- La Tablada Location in Greater Buenos Aires
- Coordinates: 34°41′S 58°32′W﻿ / ﻿34.683°S 58.533°W
- Country: Argentina
- Province: Buenos Aires
- Partido: La Matanza
- Founded: 1909
- Elevation: 11 m (36 ft)

Population (2001 census [INDEC])
- • Total: 80,389
- • Density: 8,453/km^{2} (21,890/sq mi)
- CPA Base: B 1766
- Area code: +54 11

= La Tablada =

City in Buenos Aires Province, Argentina

La Tablada is a city in Argentina. It is located in La Matanza Partido and is part of the Greater Buenos Aires metro area.

==Overview==
La Tablada initially developed around the Buenos Aires Western Railway (Ferrocarril Oeste de Buenos Aires) station inaugurated in 1900. The station, located on the 28 km (18 mi) marker along the Haedo—La Plata line, primarily served the wholesale market established nearby in 1901, and in 1909, the settlement's first homestead lots were sold.

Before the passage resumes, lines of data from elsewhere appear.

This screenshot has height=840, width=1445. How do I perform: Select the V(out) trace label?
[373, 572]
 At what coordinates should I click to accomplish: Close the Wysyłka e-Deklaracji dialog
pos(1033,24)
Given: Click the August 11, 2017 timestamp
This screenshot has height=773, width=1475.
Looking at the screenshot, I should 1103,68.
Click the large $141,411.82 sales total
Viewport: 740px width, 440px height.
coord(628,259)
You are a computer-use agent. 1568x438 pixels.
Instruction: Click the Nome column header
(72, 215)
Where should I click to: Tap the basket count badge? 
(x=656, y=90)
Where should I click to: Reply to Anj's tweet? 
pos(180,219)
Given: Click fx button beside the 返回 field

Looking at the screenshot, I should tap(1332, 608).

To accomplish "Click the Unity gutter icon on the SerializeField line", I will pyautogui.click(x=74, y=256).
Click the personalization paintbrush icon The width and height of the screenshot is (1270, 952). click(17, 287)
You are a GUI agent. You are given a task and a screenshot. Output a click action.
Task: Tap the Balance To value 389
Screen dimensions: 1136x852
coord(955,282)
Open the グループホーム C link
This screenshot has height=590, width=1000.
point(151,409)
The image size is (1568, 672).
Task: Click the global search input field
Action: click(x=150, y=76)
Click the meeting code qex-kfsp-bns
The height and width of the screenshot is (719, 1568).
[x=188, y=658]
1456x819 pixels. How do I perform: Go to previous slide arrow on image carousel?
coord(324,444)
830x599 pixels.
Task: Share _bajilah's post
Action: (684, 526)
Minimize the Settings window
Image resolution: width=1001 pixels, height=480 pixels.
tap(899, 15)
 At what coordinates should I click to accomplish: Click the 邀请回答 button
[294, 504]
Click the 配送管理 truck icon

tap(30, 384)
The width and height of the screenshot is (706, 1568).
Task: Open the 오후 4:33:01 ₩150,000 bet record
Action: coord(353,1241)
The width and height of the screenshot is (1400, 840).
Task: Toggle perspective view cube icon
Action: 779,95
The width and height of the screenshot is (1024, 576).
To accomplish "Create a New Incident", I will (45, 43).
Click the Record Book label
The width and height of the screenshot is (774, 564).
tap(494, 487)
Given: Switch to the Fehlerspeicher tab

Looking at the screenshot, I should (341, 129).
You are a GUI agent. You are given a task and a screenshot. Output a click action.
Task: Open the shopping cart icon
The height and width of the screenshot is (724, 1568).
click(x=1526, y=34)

Most of the settlement's 1,500 early homeowners worked in the wholesale market, which was closely tied to the Liniers cattle market just north of La Tablada, and numerous meat packing plants opened in the town during the 1910s and 1920s. Provincial electricity services and the town's first clinic were established in 1925.

The city grew moderately yet steadily in subsequent decades, and became home to the third-largest business and industrial community in La Matanza Partido. The important La Tablada Regiment was the site of an attack in January 1989 by members of the left-wing Movimiento Todos por la Patria. La Tablada was declared a city by the Provincial Legislature on November 11, 1993.

The city is home to the La Tablada Israelite Cemetery, the largest Jewish cemetery in Latin America.